> [HOW TO COMPLETE THIS TASK] Under this line is some data; print exactly the lines from the one containing "Viewport: 626px width, 842px" through its last line, without pictures.
** RECORDS SUPPLIED follows **
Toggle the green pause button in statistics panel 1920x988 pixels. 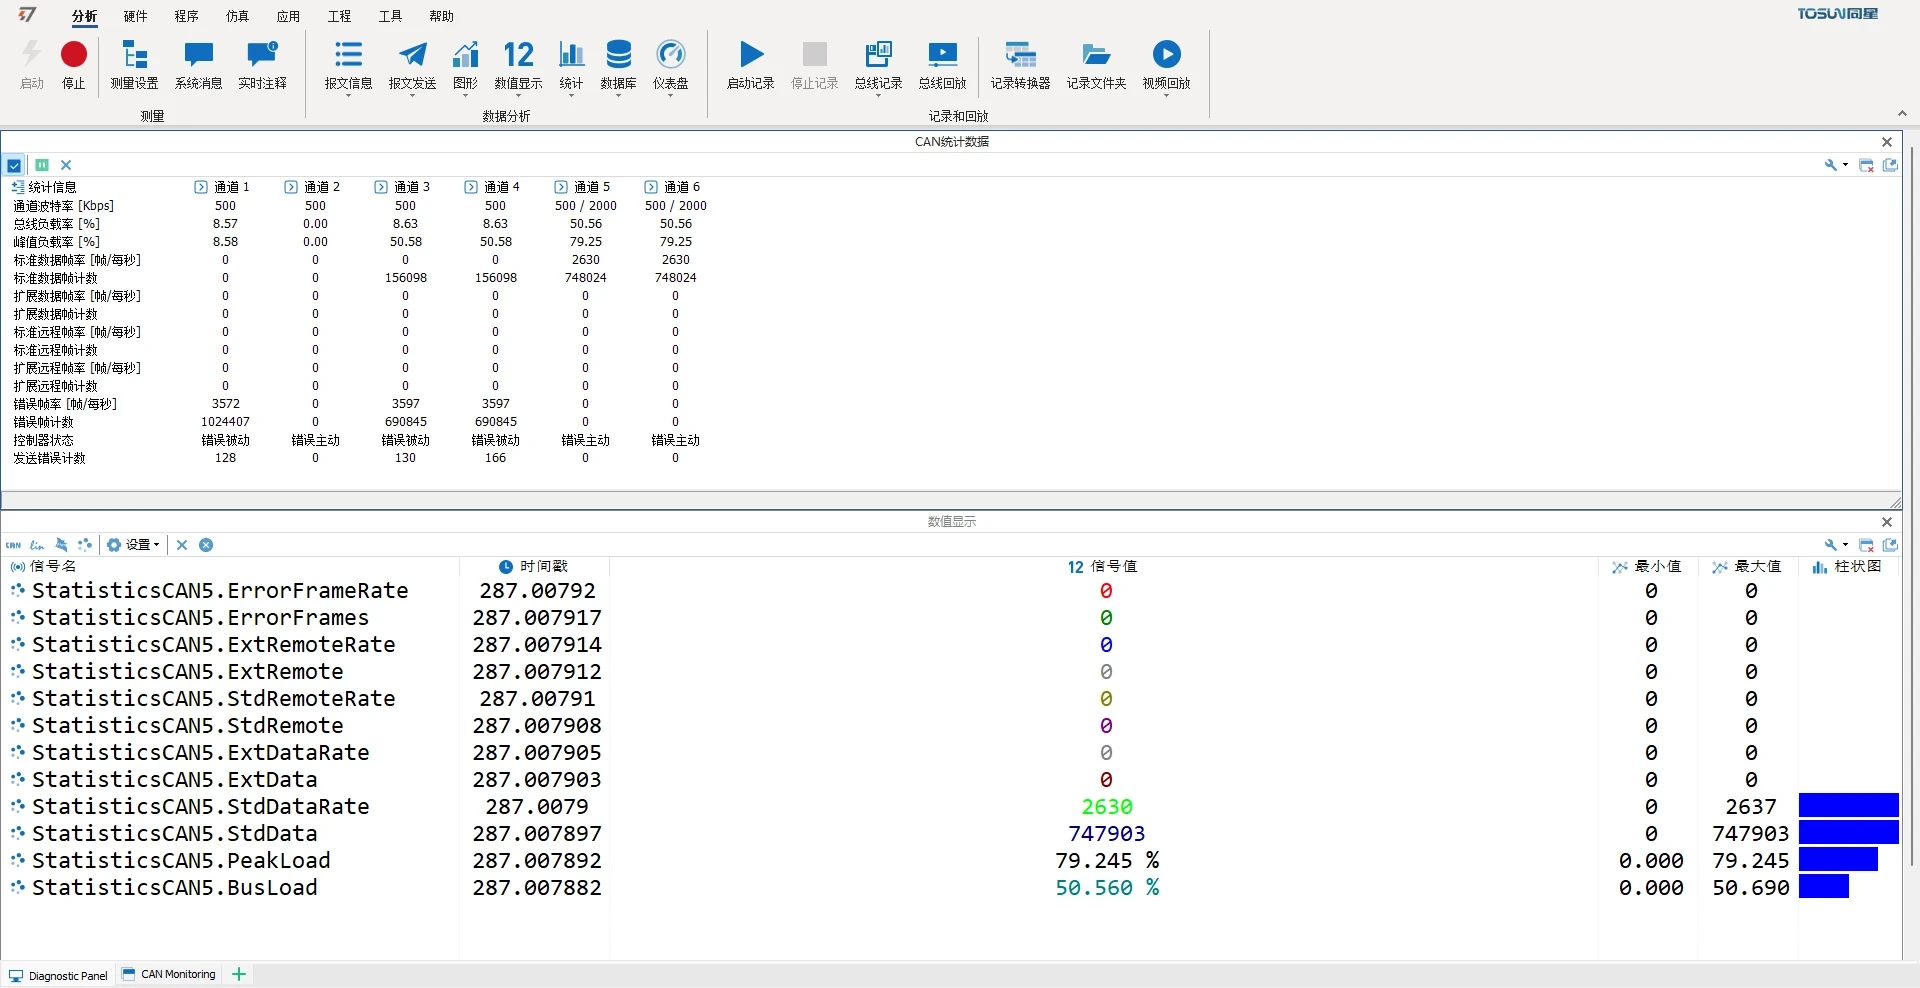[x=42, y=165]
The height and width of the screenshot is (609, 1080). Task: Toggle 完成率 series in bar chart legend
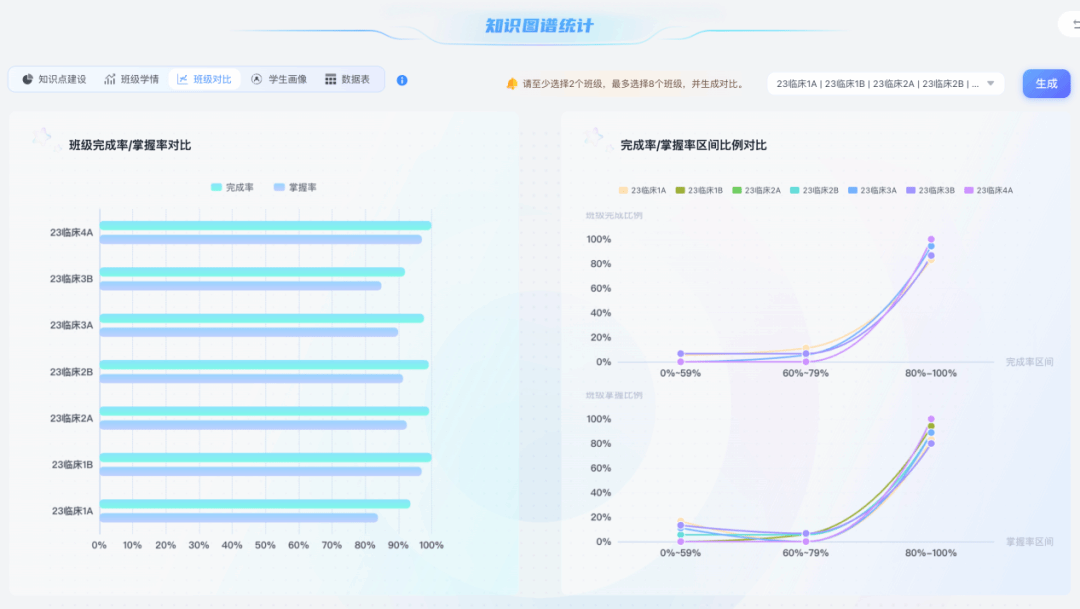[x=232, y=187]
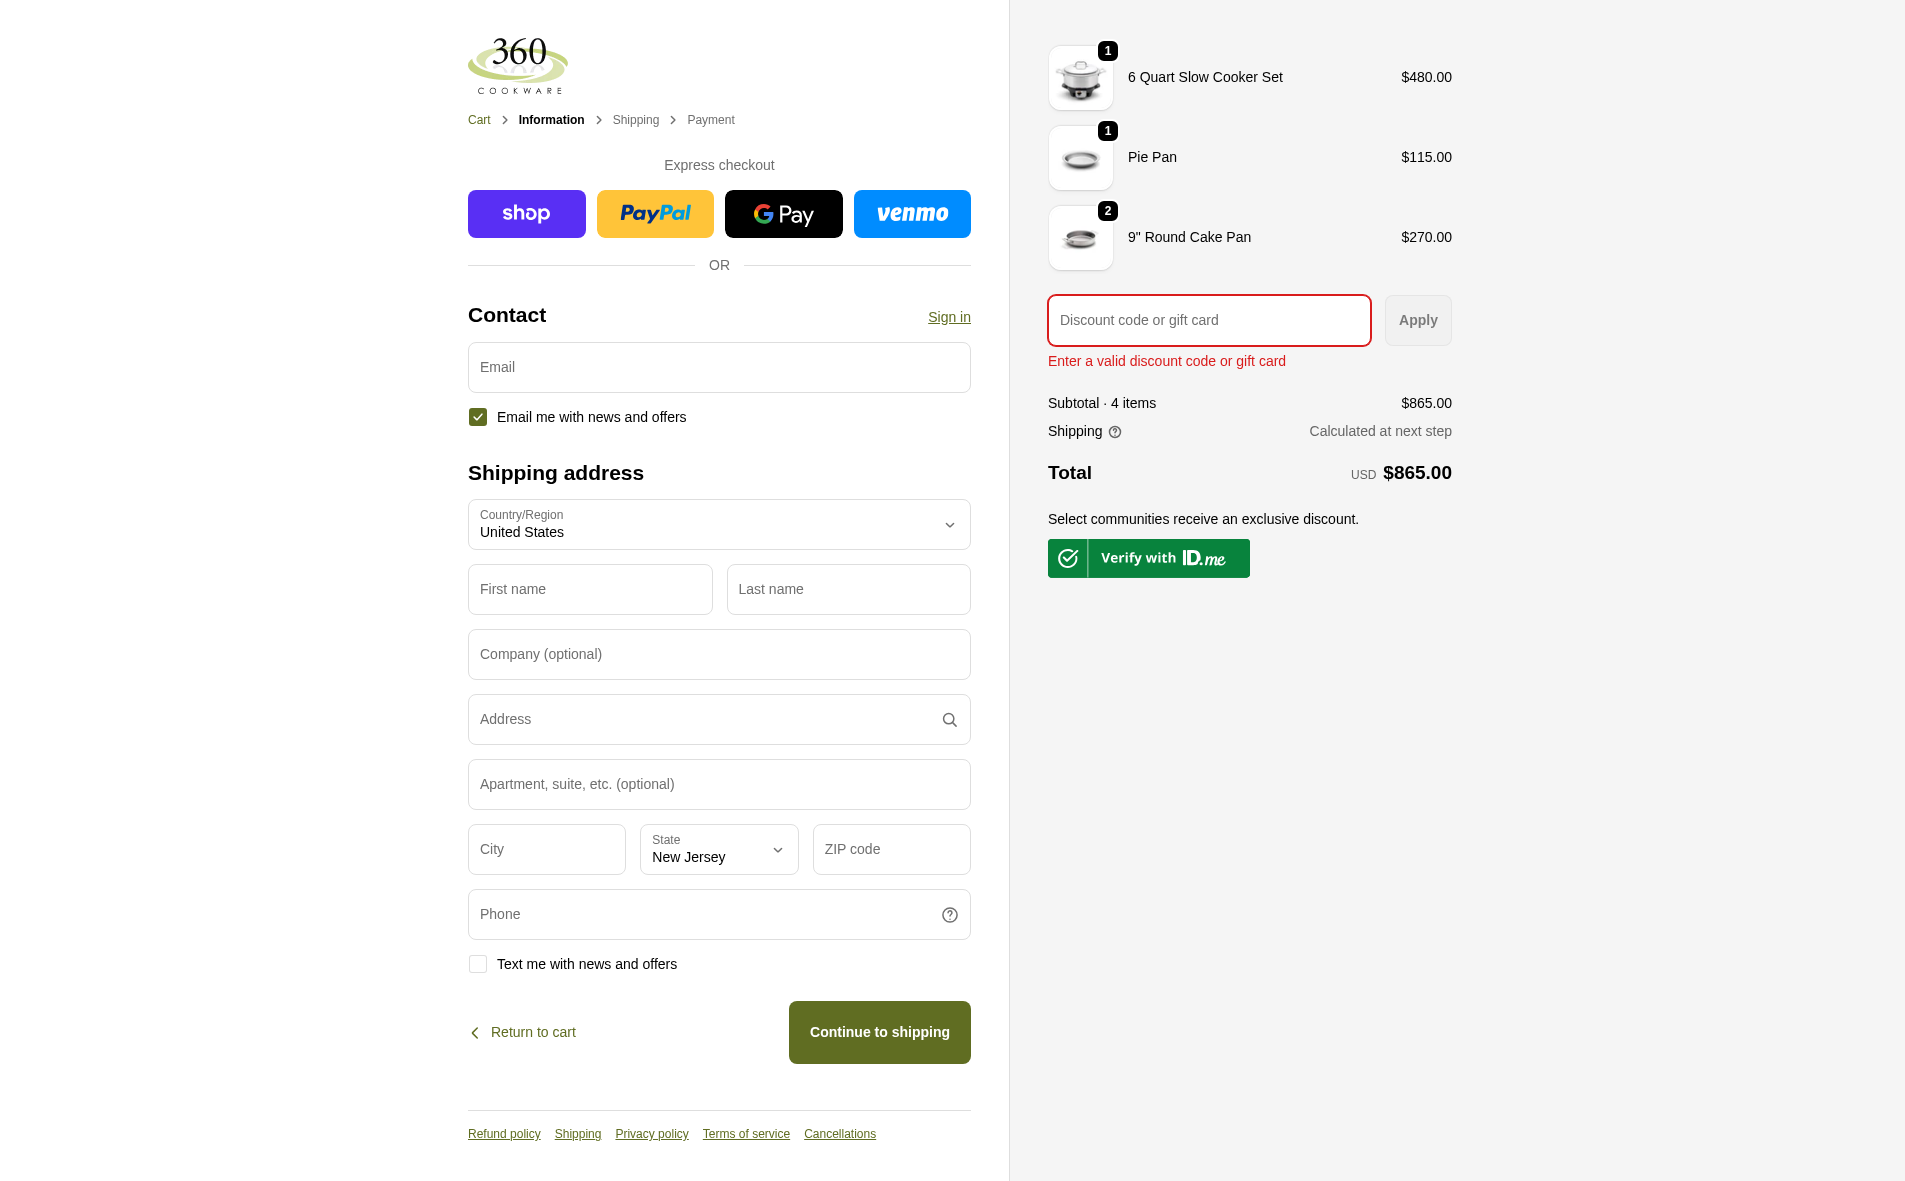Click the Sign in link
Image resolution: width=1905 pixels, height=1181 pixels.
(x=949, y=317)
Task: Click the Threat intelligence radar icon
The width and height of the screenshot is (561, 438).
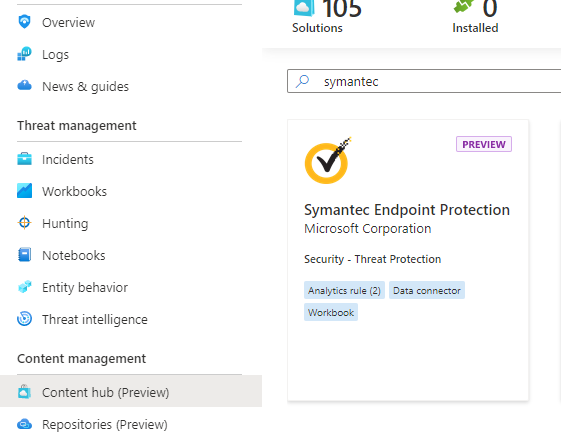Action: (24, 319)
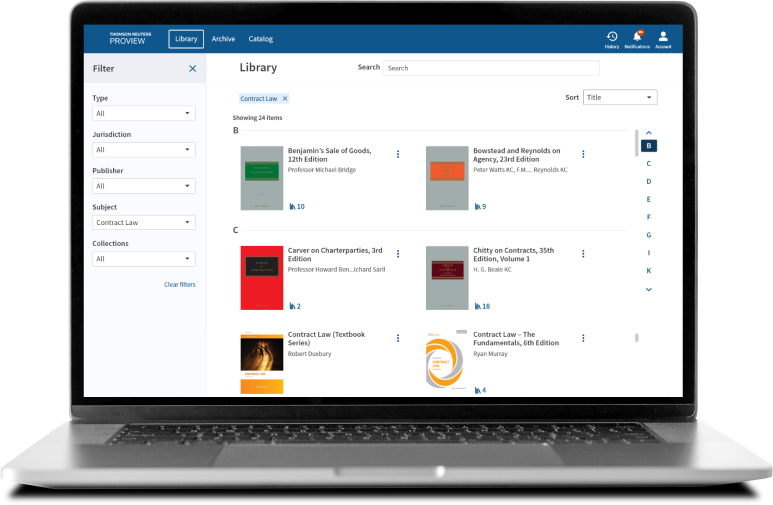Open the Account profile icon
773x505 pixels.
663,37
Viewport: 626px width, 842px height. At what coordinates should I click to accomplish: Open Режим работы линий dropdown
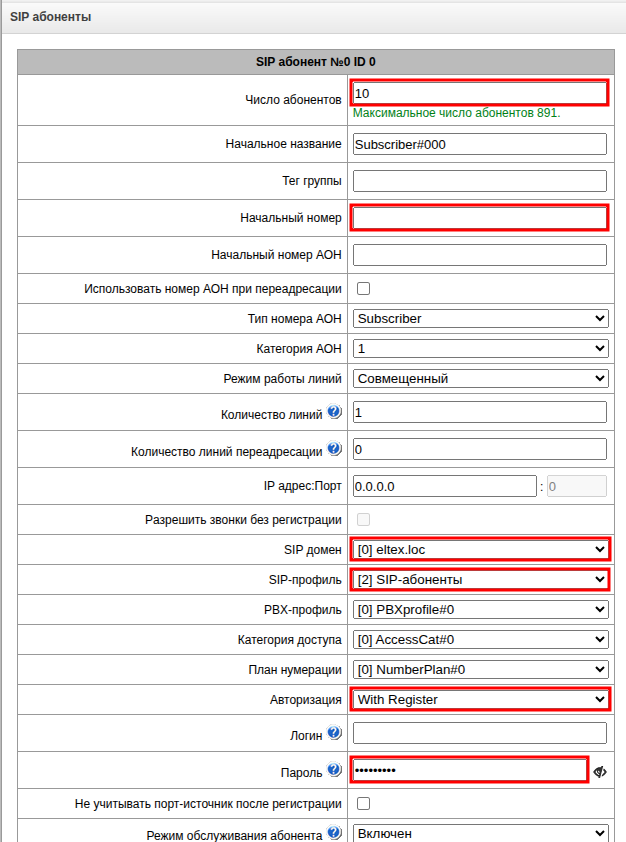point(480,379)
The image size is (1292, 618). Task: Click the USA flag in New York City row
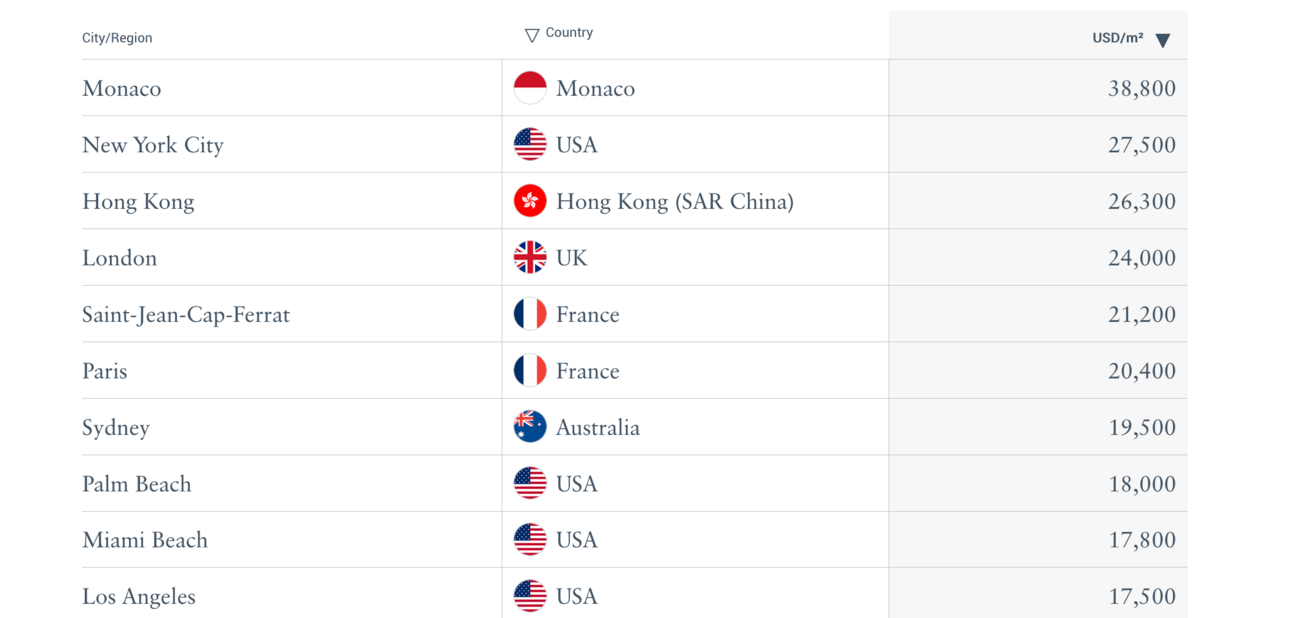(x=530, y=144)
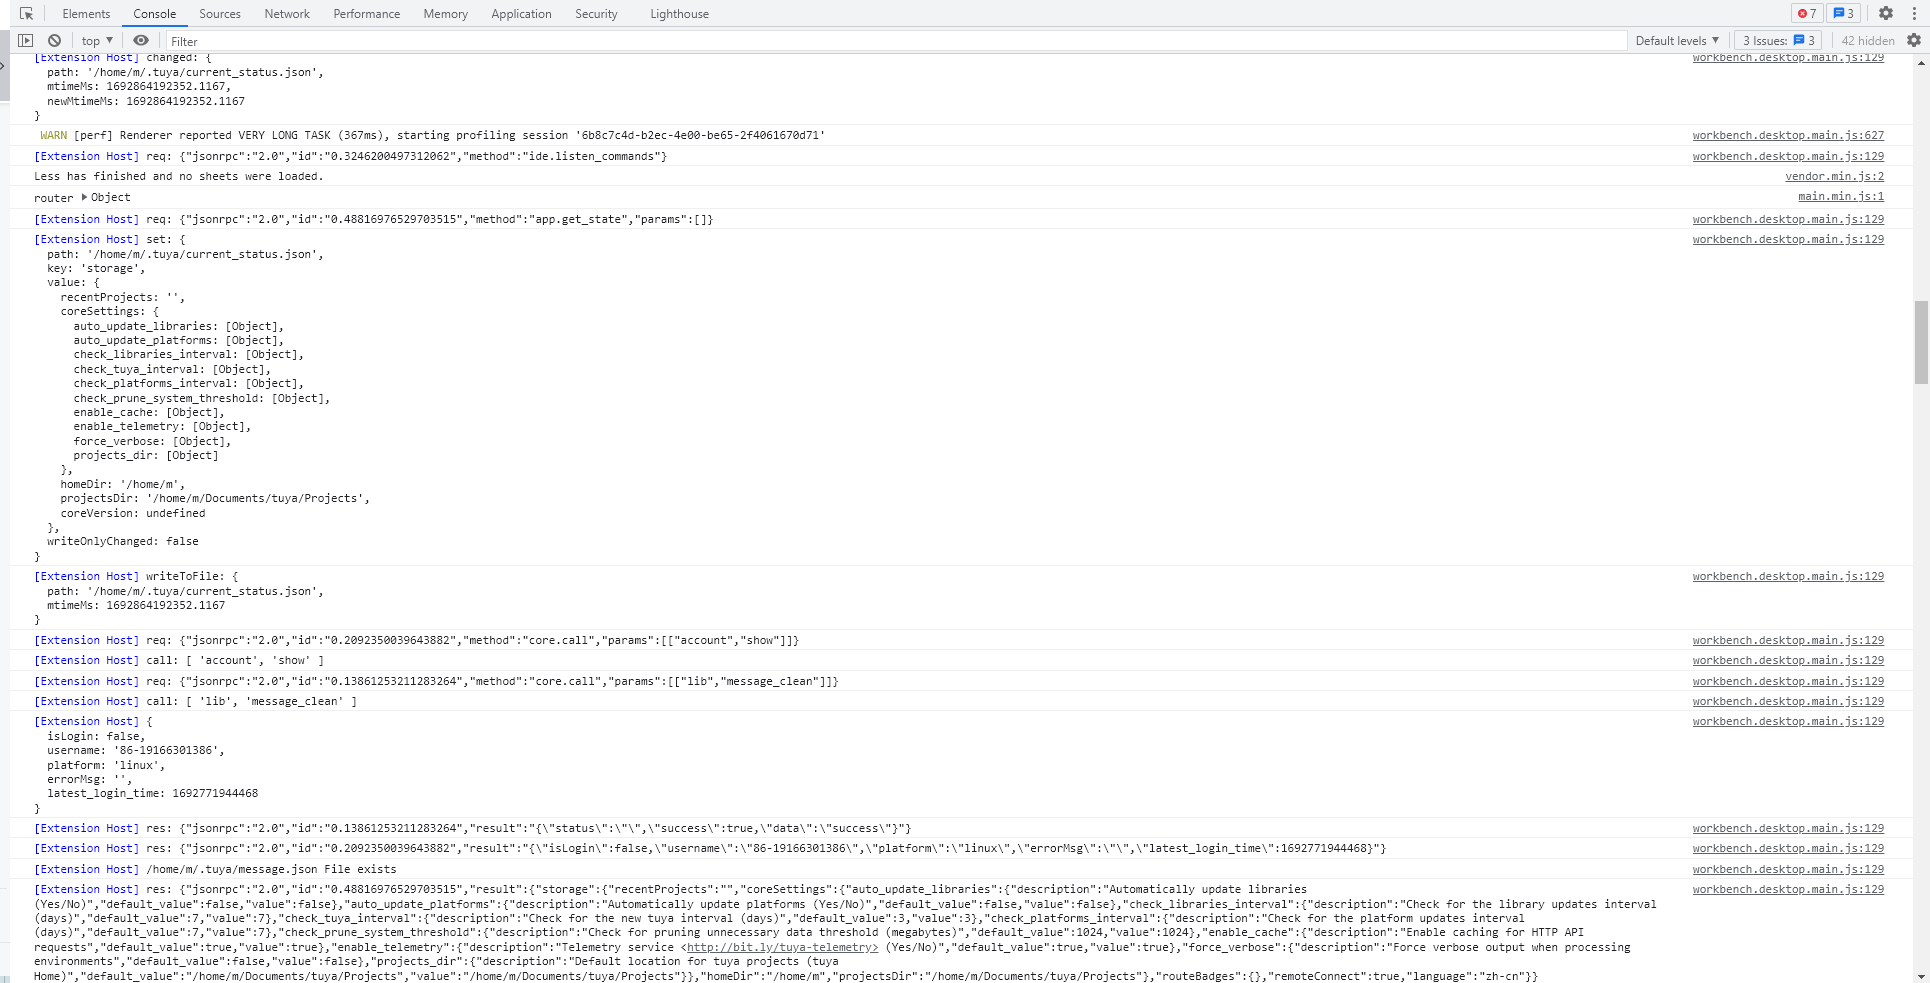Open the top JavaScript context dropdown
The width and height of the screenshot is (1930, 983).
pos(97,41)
** End of RECORDS SUPPLIED **
> [RESULT]
Viewport: 626px width, 842px height. At what coordinates should I click to accomplish: Open Режим работы линий dropdown
point(480,379)
The image size is (1292, 618). Task: Click the USA flag in New York City row
(x=530, y=144)
Open the top JavaScript context dropdown
The width and height of the screenshot is (1930, 983).
pos(97,41)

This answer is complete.